┌──

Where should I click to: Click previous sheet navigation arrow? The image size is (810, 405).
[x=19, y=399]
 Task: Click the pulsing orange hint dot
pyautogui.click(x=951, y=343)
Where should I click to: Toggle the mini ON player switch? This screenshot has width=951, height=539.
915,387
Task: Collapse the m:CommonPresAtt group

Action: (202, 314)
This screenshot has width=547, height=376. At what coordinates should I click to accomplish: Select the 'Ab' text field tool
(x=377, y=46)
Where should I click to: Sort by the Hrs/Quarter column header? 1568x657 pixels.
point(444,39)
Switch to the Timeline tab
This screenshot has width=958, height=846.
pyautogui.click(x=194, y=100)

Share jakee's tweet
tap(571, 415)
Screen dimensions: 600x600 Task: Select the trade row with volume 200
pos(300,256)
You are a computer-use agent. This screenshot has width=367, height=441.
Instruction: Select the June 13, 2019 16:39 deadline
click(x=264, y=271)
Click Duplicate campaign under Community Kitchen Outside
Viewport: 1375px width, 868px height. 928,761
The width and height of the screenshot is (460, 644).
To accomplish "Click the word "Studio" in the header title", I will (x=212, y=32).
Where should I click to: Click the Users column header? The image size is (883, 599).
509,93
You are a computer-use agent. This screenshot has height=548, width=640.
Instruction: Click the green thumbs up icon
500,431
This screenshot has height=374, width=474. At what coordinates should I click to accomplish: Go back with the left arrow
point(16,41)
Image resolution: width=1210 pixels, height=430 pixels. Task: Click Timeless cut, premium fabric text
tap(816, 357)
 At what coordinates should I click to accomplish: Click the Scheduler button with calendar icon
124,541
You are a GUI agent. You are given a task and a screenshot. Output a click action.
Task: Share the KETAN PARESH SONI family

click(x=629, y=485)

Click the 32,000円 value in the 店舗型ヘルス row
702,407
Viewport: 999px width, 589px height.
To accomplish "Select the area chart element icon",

└──

## Task goal
Using the records above, restate word for word the lines from the one with "Where should I click to: Click the" through the one with "Viewport: 999px width, 589px height.", both included.

## Answer to this exercise
Where should I click to: Click the Users column header? The image size is (883, 599).
509,93
You are a computer-use agent. This screenshot has height=548, width=640.
Instruction: Click the green thumbs up icon
500,431
This screenshot has height=374, width=474. At what coordinates should I click to accomplish: Go back with the left arrow
point(16,41)
Image resolution: width=1210 pixels, height=430 pixels. Task: Click Timeless cut, premium fabric text
tap(816, 357)
 At what coordinates should I click to accomplish: Click the Scheduler button with calendar icon
124,541
You are a GUI agent. You are given a task and a screenshot. Output a click action.
Task: Share the KETAN PARESH SONI family

click(x=629, y=485)

Click the 32,000円 value in the 店舗型ヘルス row
702,407
Viewport: 999px width, 589px height.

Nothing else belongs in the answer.